Analysis begins with § 553 of the Code. Section 553 codifies the established “right to set off mutual prepetition debts owed to and owed by a creditor.” In re Drexel Burnham Lambert Group Inc., 113 B.R. 830, 839 (Bankr.S.D.N.Y.1990). Section 553(a) provides that “this title does not affect any right of a creditor to offset a mutual debt owing by such creditor to the debtor that arose before the commencement of the case ... against a claim of such creditor against the debtor that arose before the commencement of the case.” 11 U.S.C. § 553(a). “[S]eetion 553 does not create a right of setoff; the right exists, if at all, under applicable nonbankruptcy law.” Id., at 839.

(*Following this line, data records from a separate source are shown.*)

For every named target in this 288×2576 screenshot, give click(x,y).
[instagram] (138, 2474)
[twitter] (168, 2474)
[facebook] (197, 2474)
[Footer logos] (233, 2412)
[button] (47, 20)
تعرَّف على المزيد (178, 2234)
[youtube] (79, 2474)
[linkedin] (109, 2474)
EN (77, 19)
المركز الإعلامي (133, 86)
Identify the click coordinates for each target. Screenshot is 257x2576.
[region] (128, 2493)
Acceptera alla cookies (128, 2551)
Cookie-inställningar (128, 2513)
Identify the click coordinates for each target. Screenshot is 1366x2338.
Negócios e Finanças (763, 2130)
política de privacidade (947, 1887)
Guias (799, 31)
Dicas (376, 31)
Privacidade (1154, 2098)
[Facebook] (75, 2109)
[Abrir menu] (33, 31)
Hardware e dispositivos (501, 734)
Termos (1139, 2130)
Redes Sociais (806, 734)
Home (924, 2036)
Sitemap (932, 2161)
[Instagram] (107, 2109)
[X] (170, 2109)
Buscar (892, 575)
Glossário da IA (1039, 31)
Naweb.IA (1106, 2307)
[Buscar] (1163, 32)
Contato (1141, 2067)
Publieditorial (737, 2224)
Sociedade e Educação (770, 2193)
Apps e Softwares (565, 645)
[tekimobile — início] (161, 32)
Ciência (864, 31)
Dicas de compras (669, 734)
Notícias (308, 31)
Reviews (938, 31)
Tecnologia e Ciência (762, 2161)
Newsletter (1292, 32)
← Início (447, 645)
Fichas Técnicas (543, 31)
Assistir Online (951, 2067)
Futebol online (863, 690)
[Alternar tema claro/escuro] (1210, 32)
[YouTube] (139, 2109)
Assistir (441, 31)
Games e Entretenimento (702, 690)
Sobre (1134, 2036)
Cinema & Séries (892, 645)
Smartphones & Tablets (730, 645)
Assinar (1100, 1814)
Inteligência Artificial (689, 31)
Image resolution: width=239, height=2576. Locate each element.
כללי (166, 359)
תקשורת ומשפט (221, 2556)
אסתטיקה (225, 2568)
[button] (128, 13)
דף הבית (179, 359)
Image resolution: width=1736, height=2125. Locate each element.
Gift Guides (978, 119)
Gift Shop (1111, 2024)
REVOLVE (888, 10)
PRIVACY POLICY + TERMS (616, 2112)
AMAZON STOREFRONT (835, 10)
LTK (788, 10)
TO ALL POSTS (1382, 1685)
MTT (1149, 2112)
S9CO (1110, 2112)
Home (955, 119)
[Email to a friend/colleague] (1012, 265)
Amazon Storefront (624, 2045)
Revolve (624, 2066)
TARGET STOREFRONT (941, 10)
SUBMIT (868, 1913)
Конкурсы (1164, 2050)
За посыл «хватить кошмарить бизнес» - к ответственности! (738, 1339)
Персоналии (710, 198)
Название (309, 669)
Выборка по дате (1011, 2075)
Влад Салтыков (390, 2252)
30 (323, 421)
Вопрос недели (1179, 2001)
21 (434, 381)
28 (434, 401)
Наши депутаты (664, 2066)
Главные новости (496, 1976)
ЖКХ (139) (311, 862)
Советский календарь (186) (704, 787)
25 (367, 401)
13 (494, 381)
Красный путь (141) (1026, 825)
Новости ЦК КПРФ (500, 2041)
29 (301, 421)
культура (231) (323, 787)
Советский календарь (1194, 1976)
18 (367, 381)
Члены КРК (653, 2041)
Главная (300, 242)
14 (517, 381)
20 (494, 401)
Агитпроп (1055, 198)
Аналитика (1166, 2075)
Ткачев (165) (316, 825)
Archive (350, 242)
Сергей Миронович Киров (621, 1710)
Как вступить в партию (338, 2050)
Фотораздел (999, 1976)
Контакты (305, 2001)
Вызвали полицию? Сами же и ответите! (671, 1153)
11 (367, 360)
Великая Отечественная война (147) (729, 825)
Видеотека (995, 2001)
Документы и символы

“By its terms, section 553 permits setoff only by ‘a creditor’ of a ‘mutual debt owing by such creditor to the debtor’ against ‘a claim of such creditor against the debtor.’ ” Shugrue, 164 B.R. at 842. Therefore, to establish a right to setoff, a creditor bears the burden to prove: (1) the debtor owes a debt to the creditor which arose prepetition; (2)the debtor has a claim against the creditor which arose prepetition; and (3) the debt and claim are mutual. Braniff Airways, Inc. v. Exxon Co., USA 814 F.2d 1030, 1034 (5th Cir.1987). See First Nat’l Bank of Louisville v. Hurricane Elkhom Coal Corp. II, 763 F.2d 188, 190 (6th Cir.1985).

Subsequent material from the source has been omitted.